- Material for this task -
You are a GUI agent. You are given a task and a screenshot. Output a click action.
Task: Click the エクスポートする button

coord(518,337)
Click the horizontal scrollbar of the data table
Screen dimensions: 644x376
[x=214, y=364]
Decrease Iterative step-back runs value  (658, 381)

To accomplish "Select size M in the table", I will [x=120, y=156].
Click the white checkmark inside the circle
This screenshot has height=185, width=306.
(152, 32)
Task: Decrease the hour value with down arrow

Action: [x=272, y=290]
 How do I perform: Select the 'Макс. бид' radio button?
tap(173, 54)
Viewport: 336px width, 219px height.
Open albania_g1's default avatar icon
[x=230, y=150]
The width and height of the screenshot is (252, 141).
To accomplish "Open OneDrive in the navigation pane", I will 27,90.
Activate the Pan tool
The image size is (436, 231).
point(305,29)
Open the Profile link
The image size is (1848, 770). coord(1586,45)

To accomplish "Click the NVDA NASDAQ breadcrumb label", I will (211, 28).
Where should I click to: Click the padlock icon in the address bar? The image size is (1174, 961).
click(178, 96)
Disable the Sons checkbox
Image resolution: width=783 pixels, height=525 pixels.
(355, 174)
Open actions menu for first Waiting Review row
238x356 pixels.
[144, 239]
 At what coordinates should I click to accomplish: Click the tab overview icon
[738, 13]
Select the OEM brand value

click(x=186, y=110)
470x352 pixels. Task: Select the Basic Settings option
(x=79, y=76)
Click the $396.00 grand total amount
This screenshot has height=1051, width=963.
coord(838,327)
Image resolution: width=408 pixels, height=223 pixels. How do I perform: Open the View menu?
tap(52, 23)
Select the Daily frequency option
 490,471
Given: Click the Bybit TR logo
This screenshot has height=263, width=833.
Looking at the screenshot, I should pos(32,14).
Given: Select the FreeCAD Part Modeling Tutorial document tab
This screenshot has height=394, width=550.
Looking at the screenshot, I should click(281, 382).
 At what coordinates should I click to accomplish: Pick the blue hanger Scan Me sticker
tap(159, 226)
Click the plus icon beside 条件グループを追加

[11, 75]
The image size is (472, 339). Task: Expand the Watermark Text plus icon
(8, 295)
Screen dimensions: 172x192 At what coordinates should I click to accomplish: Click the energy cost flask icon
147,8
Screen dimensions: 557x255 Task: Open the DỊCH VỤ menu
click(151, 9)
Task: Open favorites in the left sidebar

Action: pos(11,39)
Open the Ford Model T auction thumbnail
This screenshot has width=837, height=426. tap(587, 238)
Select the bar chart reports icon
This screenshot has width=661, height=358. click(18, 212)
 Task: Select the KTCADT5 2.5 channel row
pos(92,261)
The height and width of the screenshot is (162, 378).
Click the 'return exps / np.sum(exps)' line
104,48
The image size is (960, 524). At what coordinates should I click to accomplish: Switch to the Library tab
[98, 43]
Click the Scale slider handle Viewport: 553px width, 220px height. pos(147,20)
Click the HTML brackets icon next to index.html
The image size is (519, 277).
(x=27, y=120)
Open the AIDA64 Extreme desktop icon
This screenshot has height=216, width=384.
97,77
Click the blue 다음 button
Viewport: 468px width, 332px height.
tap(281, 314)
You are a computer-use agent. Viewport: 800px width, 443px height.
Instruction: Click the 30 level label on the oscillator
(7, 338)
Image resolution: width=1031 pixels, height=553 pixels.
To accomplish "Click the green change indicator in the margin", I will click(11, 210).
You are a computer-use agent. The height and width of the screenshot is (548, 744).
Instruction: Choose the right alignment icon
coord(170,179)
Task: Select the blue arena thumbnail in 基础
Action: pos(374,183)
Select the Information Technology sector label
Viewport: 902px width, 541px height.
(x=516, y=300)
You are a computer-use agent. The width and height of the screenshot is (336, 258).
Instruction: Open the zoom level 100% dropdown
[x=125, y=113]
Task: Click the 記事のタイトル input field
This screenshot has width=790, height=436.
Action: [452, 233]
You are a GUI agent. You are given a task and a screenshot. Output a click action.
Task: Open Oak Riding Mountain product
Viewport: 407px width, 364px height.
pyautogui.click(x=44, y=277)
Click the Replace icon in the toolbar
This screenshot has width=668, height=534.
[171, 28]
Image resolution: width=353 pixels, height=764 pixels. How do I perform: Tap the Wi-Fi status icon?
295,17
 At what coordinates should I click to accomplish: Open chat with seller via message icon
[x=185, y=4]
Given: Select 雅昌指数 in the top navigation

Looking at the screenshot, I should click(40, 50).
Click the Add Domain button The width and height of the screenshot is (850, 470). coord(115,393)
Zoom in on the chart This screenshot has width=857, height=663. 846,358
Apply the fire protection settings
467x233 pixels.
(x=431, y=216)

- Directions -
Check every line above for the string "computer", and copy the ones that have it.

- The completed task -
You are a computer-use agent. Viewport: 800px width, 443px height.
You are a computer-use agent. The height and width of the screenshot is (548, 744).
You are a computer-use agent. The width and height of the screenshot is (336, 258).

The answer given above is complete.